Calculate the Reynold number $\left(\mathrm{Re}\right)$ using the relation.

    $\begin{array}{c}\mathrm{Re}=\frac{\rho VD}{\mu }\\ =\frac{\left(997\text{kg}/{\text{m}}^3\right)\left(5.321\text{m}/\text{s}\right)\left(10\text{mm}\times \frac{1\text{m}}{1000\text{mm}}\right)}{0.891\times {10}^{-3}\text{kg}/\text{m}\cdot \text{s}}\\ =59540\end{array}$

The Reynolds number is greater than 10000 therefore flow is turbulent flow.

Calculate the Nusselt number $\left(\text{Nu}\right)$ using the relation.

    $\begin{array}{c}\text{Nu}=0.023{\mathrm{Re}}^{0.8}{\mathrm{Pr}}^{0.4}\\ =0.023\times {\left(59540\right)}^{0.8}{\left(6.14\right)}^{0.4}\\ =313.9\end{array}$

Calculate the heat transfer coefficient $\left(h\right)$ using the relation.

    $\begin{array}{c}\text{Nu}=\frac{hD}{k}\\ h=\frac{k}{D}\text{Nu}\\ h=\frac{0.607\text{W}/\text{m}\cdot \text{K}}{\left(10\text{mm}\times \frac{1\text{m}}{1000\text{mm}}\right)}\left(313.9\right)\\ h=19054\text{W}/{\text{m}}^2\cdot \text{K}\end{array}$

Calculate the logarithmic mean temperature difference $\left(\Delta T_{\text{lm}}\right)$ using the relation.

  $\begin{array}{c}\left(\Delta T_{\text{lm}}\right)=\frac{T_i-T_e}{\text{ln}\left(\frac{T-T_e}{T-T_i}\right)}\\ =\frac{\left(\left(10°\text{C}+273\right)\text{K}-\left(40°\text{C}+273\right)\text{K}\right)}{\text{ln}\left(\frac{(49°\text{C})-(40°\text{C})}{\left(49°\text{C}\right)-\left(10°\text{C}\right)}\right)}\\ =20.46\text{K}\end{array}$

Calculate the surface area $\left(A_s\right)$ using the relation.
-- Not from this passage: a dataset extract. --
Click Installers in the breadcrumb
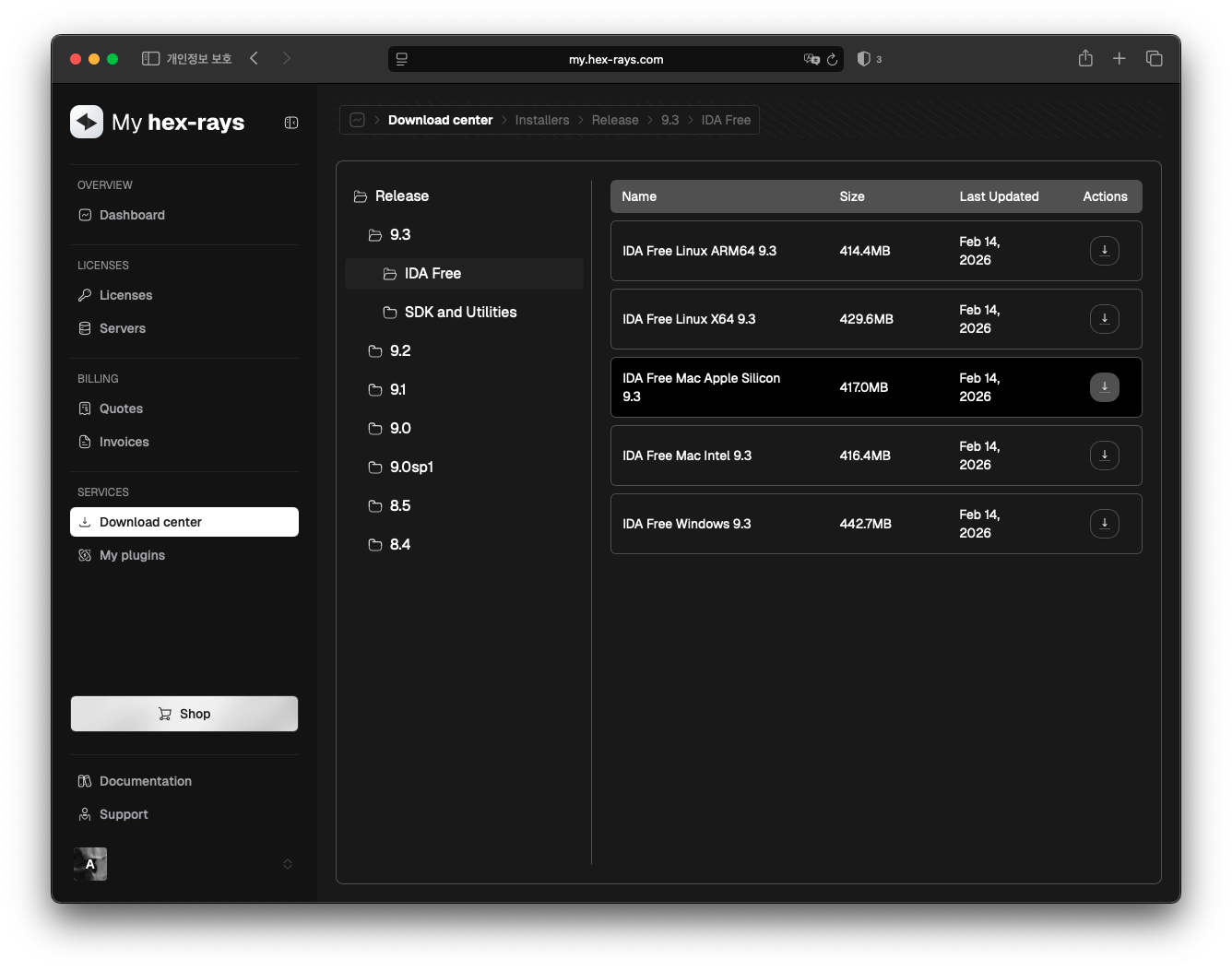This screenshot has width=1232, height=971. (x=541, y=120)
    $\begin{array}{c}\stackrel{.}{Q}=h{A}_s\Delta T_{\text{lm}}\\ 52250\text{W}=\left(19054\text{W}/{\text{m}}^2\cdot \text{K}\right)A_s\left(20.46\text{K}\right)\\ A_s=0.134{\text{m}}^2\end{array}$

Calculate the length $\left(L\right)$ of the tubes using the relation.
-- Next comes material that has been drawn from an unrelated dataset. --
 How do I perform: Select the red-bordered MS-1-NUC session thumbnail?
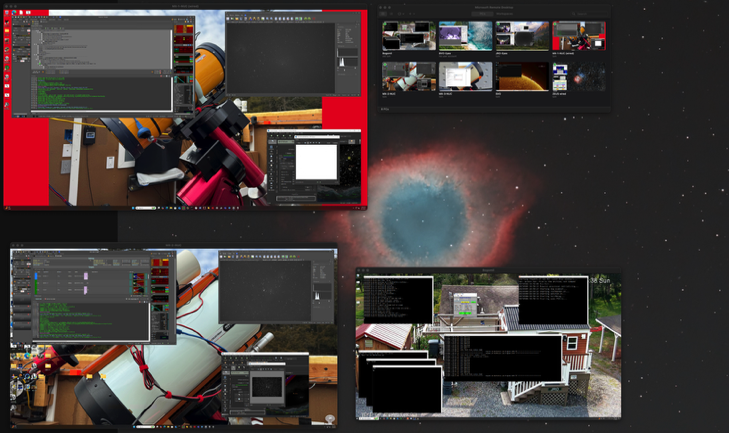(579, 36)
    $\begin{array}{c}{A}_s=\pi DL\\ L=\frac{A_s}{\pi D}\\ =\frac{0.134{\text{m}}^2}{\pi \left(10\text{mm}\times \frac{1\text{m}}{1000\text{mm}}\right)}\\ =4.26\text{m}\end{array}$

Thus, the length of the tube is $4.26\text{m}$.

(b)

To determine

The outlet temperature of water.

Explanation of Solution

Given:

If the tube length is doubled.

Calculation:

Calculate the outlet temperature $\left(T_e\right)$ of water by using relation.
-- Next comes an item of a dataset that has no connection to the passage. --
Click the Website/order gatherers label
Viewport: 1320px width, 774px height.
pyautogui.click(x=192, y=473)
    $\begin{array}{c}\stackrel{.}{m}{c}_p(T_e-T_i)=h{A}_s\Delta T_{\text{lm}}\\ \stackrel{.}{m}{c}_p(T_e-T_i)=h{A}_s\frac{T_i-T_e}{\text{ln}\left(\frac{T_s-T_e}{T_s-T_i}\right)}\\ \left[\begin{array}{l}\left(1500\times \frac{1}{60\times 60}\right)\text{kg}/\text{s}\times \\ \left(4180\text{J}/\text{kg}\cdot \text{K}\right)(T_e-10°\text{C})\end{array}\right]=\left[\begin{array}{l}\left(19054\text{W}/{\text{m}}^2\text{K}\right)\left(2\times 0.134{\text{m}}^2\right)\times \\ \left[\frac{(10°\text{C}-T_e)}{\text{ln}\left(\frac{49°\text{C}-T_e}{49°\text{C}-10°\text{C}}\right)}\right]\end{array}\right]\\ 1741.66\text{J}/\text{s}\left(T_e-10\right)=5106.47\left[\frac{(10°\text{C}-T_e)}{\text{ln}\left(\frac{49°\text{C}-T_e}{39°\text{C}}\right)}\right]\end{array}$

Use trial error method to solve the above equation.

Assume $T_e=45°\text{C}$

$\begin{array}{c}1741.66\text{J}/\text{s}\left(45°\text{C}-10°\text{C}\right)=5106.47\left[\frac{(10°\text{C}-45°\text{C})}{\text{ln}\left(\frac{49°\text{C}-45°\text{C}}{39°\text{C}}\right)}\right]\\ 11.93\ne 15.36\end{array}$

Since, the left hand side and right hand is not equal therefore, this assumption is wrong.

Assume $T_e=46°\text{C}$.

    $\begin{array}{c}1741.66\text{J}/\text{s}\left(46°\text{C}-10°\text{C}\right)=5106.47\left[\frac{(10°\text{C}-46°\text{C})}{\text{ln}\left(\frac{49°\text{C}-46°\text{C}}{39°\text{C}}\right)}\right]\\ 12.27\ne 14.03\end{array}$

Since, the left hand side and right hand is not equal therefore, this assumption is wrong.

Assume $T_e=47°\text{C}$

    $\begin{array}{c}1741.66\text{J}/\text{s}\left(47°\text{C}-10°\text{C}\right)=5106.47\left[\frac{(10°\text{C}-47°\text{C})}{\text{ln}\left(\frac{49°\text{C}-47°\text{C}}{39°\text{C}}\right)}\right]\\ 12.61=12.46\end{array}$

Since, the left hand side and right hand is equal therefore, this assumption is correct.

Thus, the outlet temperature of the water is $47°\text{C}$.